Editor's Letter: Change Is In the Air

I can't pinpoint exactly when the cannabis conversation began to change in the United States, but 2019 was clearly a watershed year for awareness and consumption. Conservative baby boomers in my family grappling with serious medical conditions were suddenly ordering THC edibles to increase their appetite and stave off anxiety. Across the country, chefs like Miguel Trinidad were chipping away at the stoner stigma by throwing cannabis dinner parties and launching high-end candies. Meanwhile, CBD, a product of marijuana’s nonpsychoactive cousin, hemp, wants to be the biggest thing since bottled water. Out in California, on a charity ride, my fellow cyclists were recommending a CBD salve to relieve tired muscles as we rode through a landscape where cannabis farms were beginning to compete with vineyards for prime growing space and customers.

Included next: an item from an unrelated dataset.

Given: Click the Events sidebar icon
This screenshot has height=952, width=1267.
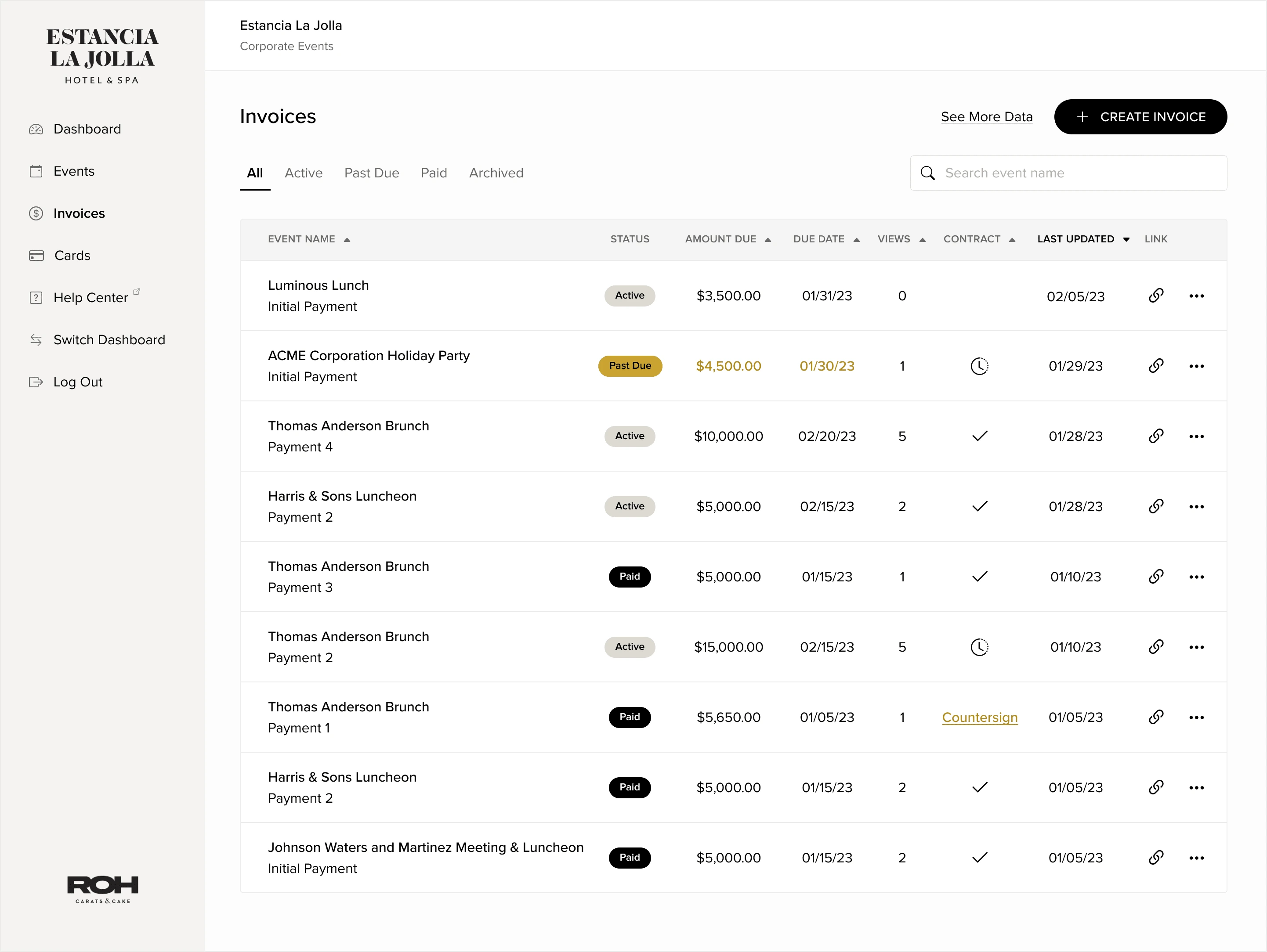Looking at the screenshot, I should pos(35,171).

Change is in the air, as we detail in “The Food & Wine Guide to Culinary Cannabis.” Now that medical marijuana is legal in 33 states and recreational marijuana is legal in 10, consumer perceptions and consumption patterns are changing in a major way. Not surprisingly for an agricultural product, farmers, chefs, and food innovators are leading the change in this $9.8 billion industry by bringing cannabis to the table.

Culinary cannabis might be a new topic for some of you, or even completely taboo. For others, it might be old hat. We’re publishing the guide to help you understand and navigate the changes in this brave new world, whether you partake or just want to be more informed. We don’t take this story lightly or ignore the privilege in being able to tell it, especially from Birmingham, Alabama, where I live. Marijuana is still illegal here, and like elsewhere in the country, even as legalization gains popular support, cannabis arrests continue to rise, and despite roughly equal usage rates, black people are arrested disproportionately—at nearly four times the rate of white people.

In addition to its culinary and recreational uses, cannabis can be a powerful tool for healing, which is why we’re exploring it in this Mind and Body issue to kick off the new year. Though the term wellness gets thrown around a lot these days, for us, food is at the heart of it. Wellness means taking the time to cook for ourselves and for others, to share a meal, to savor what’s in front of us. That’s the lens for this issue’s soulful comfort food recipes and essays; the instant classics in our ever-popular Handbook section; even the chef-inspired, indulgent pancakes (because a good breakfast is the ultimate form of self-care).

We are thrilled about the year ahead at Food & Wine and grateful for your company. Happy New Year.